Package 'unifed'

Title: The Unifed Distribution
Description: Probability functions, family for glm() and Stan code for working with the unifed distribution (Quijano Xacur, 2019; <doi:10.1186/s40488-019-0102-6>).
Authors: Oscar Alberto Quijano Xacur [aut,cre]
Maintainer: Oscar Alberto Quijano Xacur <[email protected]>
License: GPL (>= 3)
Version: 1.1.6
Built: 2024-09-09 06:43:10 UTC
Source: CRAN

Help Index


Car insurance claims

Description

This data set is based on one-year vehicle insurance policies taken out in 2004 or 2005. There are 67856 policies, of which 4624 (6.8%) had at least one claim.

Usage

car.insurance

Format

A data frame with 67,856 rows and 11 columns:

veh_value

vehicle value, in $10,000s

exposure

Values between 0 and 1

clm

occurrence of claim (0 = no, 1 = yes)

numclaims

number of claims

claimcst0

claim amount (0 if no claim)

veh_body

vehicle body, coded as

BUS
CONVT

convertible

COUPE
HBACK

hatchback

HDTOP

hardtop

MCARA

motorized caravan

MIBUS

minibus

PANVN

panel van

RDSTR

roadster

SEDAN
STNWG

station wagon

TRUCK
UTE

utility

veh_age

age of vehicle: 1 (youngest), 2, 3, 4

gender

gender of driver: M, F

area

driver's area of residence: A, B, C, D, E, F

agecat

driver's age category: 1 (youngest), 2, 3, 4, 5, 6

Source

http://www.businessandeconomics.mq.edu.au/our_departments/Applied_Finance_and_Actuarial_Studies/research/books/GLMsforInsuranceData

References

De Jong, P., and G.Z. Heller. 2008. Generalized Linear Models for Insurance Data.

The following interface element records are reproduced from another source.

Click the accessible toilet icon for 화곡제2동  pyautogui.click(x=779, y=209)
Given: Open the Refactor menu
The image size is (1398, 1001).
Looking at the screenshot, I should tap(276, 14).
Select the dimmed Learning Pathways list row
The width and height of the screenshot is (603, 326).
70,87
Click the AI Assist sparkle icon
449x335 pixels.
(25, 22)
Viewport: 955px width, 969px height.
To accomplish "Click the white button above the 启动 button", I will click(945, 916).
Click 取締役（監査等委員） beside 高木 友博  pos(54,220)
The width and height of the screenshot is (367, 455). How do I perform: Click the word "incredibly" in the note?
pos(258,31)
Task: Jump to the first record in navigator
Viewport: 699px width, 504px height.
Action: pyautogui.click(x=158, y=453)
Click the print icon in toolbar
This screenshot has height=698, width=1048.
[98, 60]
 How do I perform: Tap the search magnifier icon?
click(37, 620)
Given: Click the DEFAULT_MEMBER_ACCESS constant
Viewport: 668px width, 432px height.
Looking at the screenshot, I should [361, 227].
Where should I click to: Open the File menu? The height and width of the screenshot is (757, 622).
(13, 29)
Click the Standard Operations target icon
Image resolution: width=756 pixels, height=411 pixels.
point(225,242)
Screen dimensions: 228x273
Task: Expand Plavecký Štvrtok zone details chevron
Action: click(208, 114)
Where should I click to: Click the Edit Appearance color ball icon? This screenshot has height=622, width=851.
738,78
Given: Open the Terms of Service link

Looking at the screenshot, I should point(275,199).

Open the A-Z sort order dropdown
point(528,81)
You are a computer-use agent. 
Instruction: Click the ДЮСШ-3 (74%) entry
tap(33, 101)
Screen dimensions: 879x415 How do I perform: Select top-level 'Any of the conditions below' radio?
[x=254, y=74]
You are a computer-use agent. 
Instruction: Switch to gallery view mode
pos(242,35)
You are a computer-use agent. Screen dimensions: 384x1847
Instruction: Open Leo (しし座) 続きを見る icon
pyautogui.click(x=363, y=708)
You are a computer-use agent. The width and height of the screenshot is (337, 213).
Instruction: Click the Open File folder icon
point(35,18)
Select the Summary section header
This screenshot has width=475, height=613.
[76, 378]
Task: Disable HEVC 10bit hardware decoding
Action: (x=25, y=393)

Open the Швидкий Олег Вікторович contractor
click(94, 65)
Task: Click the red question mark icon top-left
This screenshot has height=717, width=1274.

Cambridge University Press. http://dx.doi.org/10.1017/CBO9780511755408


Irwin-Hall density

Description

Irwin-Hall density

Usage

dirwin.hall(x, n, log = FALSE)

Arguments

x

A number between 0 and n.

n

Number of uniform distributions in the unit interval to sum.

log

If it evaluates to TRUE it returns the log of the density instead of the density.

Details

Gives the density of the Irwin-Hall distribution. It is the density of the sum of n uniform distributions on the interval (0,1).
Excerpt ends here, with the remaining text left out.